Marizanne Kapp is at No 2 and Shabnim Ismail two spots down at No 4. But who is the third?
Is it captain Dane van Niekerk or fellow leg-spinner Sune Luus?
Not quite. It’s in fact it’s Ayabonga Khaka, who sits in a hugely-impressive eighth spot above giants of the women’s game such as Australia’s Ellyse Perry.
Khaka is a metronomic seam bowler that enters the attack just after new-ball duo Kapp and Ismail have unleashed their swing and pace on the opposition. The 29-year-old has been a beacon of consistency with her positively obnoxious lines and lengths, the ball seemingly tethered on the end of a string as she relentlessly probes the space just outside off stump.
She performs her duties so diligently, and without any fuss, that it often goes unnoticed outside of the inner team circles. But it remains an integral part of the team achieving success, just like her 2/13 from 7.2 overs was in setting up a comprehensive nine-wicket victory over the West Indies in the second ODI on Friday.
It was virtually identical figures to her 2/17 from 7.4 overs in the first ODI a few days earlier.
What is the secret to Khaka’s consistency?
“I love to bowl. I am always bowling at home. I do my pre-tour work at home. When I go on tours it’s about adapting to the conditions. I am working so hard and I am glad that it is showing each and every day,” Khaka told the media from Antigua.
Although Kapp and Ismail are the headline grabbers within the Proteas bowling unit, the duo are fully aware of the importance of Khaka’s role in maintaining the pressure after their opening burst. The seamers are a tightly-knit group, illustrated by a picture Kapp posted last week with her, Ismail and Khaka in a tight embrace and the tag line #fastbowlersunion.
Khaka certainly appreciates the duo’s support, and is comfortable that they all have unique skills.

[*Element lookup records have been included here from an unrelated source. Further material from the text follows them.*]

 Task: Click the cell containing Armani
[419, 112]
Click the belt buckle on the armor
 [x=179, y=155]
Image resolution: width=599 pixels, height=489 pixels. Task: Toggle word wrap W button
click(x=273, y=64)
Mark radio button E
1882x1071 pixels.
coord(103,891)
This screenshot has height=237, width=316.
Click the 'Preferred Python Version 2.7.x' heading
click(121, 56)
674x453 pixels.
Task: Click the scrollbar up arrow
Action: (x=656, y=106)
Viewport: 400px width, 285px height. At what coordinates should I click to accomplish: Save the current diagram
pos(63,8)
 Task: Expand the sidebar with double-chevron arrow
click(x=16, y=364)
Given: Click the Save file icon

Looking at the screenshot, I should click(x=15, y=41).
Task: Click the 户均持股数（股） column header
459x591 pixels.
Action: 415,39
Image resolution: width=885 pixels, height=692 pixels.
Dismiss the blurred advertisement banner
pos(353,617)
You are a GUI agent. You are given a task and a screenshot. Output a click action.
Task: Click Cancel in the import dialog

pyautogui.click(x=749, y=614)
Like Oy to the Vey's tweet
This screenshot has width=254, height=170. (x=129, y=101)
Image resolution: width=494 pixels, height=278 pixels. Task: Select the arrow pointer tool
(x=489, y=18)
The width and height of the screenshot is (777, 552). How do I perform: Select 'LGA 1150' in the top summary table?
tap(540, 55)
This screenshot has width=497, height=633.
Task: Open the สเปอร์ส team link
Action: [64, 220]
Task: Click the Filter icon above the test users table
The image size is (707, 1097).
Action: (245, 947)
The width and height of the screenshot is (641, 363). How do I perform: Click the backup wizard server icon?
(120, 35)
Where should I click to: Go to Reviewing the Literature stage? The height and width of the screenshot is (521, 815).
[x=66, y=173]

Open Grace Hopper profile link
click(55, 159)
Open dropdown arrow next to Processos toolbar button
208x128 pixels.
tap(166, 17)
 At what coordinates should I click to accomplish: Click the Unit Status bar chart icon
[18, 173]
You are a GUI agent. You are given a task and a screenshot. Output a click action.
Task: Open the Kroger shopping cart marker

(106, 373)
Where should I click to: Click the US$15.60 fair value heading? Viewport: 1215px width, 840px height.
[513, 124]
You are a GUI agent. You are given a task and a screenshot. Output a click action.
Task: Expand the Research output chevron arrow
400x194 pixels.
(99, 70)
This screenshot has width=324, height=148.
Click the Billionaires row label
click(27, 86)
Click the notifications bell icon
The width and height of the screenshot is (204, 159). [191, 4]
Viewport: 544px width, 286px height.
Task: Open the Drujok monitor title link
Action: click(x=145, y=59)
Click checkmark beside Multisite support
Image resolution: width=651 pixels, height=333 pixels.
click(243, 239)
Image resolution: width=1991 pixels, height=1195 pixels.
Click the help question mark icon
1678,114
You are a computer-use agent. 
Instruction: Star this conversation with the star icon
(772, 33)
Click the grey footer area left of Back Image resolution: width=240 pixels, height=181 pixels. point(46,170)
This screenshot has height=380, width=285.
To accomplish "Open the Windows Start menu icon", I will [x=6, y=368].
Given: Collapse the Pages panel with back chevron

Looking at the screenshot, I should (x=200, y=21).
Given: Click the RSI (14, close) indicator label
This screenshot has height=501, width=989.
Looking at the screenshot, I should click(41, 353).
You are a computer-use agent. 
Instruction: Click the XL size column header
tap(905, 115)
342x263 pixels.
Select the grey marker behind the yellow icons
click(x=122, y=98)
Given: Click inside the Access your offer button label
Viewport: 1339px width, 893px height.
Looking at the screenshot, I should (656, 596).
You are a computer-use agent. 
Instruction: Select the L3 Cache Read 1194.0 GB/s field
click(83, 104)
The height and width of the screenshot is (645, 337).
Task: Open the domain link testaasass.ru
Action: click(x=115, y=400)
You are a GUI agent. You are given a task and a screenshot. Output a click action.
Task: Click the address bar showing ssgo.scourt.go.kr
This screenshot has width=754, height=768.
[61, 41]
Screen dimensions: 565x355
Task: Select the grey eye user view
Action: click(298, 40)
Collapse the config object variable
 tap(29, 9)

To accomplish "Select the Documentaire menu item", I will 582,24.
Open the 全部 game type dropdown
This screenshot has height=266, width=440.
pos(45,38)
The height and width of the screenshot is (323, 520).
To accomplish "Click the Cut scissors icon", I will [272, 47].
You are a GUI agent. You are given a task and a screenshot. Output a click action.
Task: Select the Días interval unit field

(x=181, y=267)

“I think they are top class bowlers and you always learning from them. When they have the ball they lead, and us as the other bowlers, we also want to make an impact. They make it easy for us to execute what we need to execute. We all different types of bowlers in that we have different skills. At the end of the day we are great as a bowling unit,” she said.
Having been the dominant team in the series thus far, and full value for their 2-0 lead, the Proteas will look to close out the series in the third ODI on Monday.